### [SOURCE EXTRACT]
++++++++++
Throughout the history of civilization, people from around the world have held the rose close to their hearts. We know now that roses have existed much longer than any of us imagined. Even before human time roses flourished: 35 million-year-old fossilized rose flowers and hips have been found in Europe and petrified rose wreaths have been unearthed from ancient Egyptian tombs.

We find the beginning of the roses’ history in legend. The Garden of Eden was full of thornless roses. When Eve fell from grace, it is said that from then on the rose grew thorns on its stems. For over 3,000 years the rose has been called the queen of flowers.

In Greek mythology, Aphrodite, Goddess of Love, is said to have created the rose which arose from her tears and the blood of her lover Adonis. The Romans, turning Aphrodite into their goddess Venus, also adopted the rose: it became the symbol of love and beauty. Cupid, offering a rose when trying to bribe the God of Silence to hush Venus’s amorous escapades, made the flower into a symbol for secrecy: Roman dining room ceilings were decorated with roses, reminding guests to keep secret what had been said during dinner. Sub Rosa, under the rose, up to this day means “confidentially.”
++++++++++
Dataset entries:
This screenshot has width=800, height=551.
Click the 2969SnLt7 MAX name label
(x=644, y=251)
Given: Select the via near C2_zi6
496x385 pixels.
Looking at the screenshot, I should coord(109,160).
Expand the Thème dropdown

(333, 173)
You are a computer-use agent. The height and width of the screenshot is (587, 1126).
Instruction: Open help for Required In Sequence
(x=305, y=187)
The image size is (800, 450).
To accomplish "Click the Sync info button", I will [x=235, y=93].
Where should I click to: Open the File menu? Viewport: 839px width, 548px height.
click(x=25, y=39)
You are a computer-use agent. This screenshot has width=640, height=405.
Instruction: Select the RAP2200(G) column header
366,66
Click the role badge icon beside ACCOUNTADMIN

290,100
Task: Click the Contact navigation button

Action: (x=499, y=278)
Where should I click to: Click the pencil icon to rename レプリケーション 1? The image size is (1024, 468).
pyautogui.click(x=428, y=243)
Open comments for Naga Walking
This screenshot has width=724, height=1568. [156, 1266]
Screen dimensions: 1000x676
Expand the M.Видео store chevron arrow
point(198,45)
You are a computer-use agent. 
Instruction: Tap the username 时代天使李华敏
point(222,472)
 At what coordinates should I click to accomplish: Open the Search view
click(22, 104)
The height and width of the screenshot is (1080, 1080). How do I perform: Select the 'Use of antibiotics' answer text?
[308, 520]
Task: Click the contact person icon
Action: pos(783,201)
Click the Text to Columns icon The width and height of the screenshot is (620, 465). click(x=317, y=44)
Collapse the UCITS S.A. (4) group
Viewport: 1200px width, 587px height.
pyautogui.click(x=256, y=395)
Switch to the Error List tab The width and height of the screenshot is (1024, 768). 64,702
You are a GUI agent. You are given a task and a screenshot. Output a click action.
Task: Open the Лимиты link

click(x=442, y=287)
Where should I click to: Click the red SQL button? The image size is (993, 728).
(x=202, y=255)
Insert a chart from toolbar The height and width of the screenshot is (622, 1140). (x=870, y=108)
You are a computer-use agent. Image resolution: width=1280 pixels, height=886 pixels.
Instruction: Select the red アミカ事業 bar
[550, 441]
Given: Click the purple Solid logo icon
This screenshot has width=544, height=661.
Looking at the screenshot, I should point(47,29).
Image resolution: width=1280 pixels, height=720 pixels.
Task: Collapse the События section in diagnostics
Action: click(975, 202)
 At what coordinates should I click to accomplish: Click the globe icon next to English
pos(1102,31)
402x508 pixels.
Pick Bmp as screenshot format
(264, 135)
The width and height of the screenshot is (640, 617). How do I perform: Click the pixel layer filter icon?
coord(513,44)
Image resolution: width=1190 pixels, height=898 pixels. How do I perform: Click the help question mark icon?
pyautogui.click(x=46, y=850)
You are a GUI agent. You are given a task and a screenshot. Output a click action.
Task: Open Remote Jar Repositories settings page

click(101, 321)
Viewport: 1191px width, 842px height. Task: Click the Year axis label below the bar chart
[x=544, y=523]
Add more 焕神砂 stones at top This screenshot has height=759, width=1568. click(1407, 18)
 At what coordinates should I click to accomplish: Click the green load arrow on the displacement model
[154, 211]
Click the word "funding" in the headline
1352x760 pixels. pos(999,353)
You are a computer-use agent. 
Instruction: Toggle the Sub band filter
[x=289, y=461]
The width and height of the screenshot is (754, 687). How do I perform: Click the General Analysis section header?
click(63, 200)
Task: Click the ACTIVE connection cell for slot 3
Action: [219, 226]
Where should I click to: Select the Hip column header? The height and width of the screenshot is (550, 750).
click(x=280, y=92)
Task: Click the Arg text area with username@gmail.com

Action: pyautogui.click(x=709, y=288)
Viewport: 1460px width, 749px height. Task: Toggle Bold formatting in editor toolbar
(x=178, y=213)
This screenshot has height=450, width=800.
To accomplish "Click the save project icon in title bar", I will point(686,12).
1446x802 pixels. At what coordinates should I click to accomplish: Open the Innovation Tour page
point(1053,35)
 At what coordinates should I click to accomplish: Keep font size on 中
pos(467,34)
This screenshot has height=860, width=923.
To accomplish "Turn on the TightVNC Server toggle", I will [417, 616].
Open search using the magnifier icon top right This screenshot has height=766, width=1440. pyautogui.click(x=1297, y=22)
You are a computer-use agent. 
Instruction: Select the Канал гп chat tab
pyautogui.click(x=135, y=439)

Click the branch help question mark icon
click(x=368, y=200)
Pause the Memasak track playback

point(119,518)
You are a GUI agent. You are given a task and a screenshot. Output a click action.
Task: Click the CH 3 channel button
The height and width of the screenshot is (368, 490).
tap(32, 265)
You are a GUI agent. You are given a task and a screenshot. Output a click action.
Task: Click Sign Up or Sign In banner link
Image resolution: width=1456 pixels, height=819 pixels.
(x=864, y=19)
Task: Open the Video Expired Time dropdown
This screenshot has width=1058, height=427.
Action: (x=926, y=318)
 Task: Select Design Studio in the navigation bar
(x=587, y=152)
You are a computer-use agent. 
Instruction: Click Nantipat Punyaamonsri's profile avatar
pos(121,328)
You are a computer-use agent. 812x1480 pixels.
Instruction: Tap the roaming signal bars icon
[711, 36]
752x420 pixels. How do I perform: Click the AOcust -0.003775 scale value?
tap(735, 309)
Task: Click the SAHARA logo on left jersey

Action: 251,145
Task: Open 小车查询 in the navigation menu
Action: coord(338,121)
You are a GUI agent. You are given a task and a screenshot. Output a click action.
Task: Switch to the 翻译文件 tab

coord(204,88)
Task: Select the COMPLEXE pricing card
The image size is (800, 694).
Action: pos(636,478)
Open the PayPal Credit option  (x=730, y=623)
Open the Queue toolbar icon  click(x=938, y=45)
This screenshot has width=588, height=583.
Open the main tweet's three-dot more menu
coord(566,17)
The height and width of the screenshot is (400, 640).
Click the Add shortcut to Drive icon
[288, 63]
++++++++++
### [TRY IT]
Reproduce verbatim the part of the rose history passage from "We find the" up to and including "queen of flowers.".

### [ANSWER BOX]
We find the beginning of the roses’ history in legend. The Garden of Eden was full of thornless roses. When Eve fell from grace, it is said that from then on the rose grew thorns on its stems. For over 3,000 years the rose has been called the queen of flowers.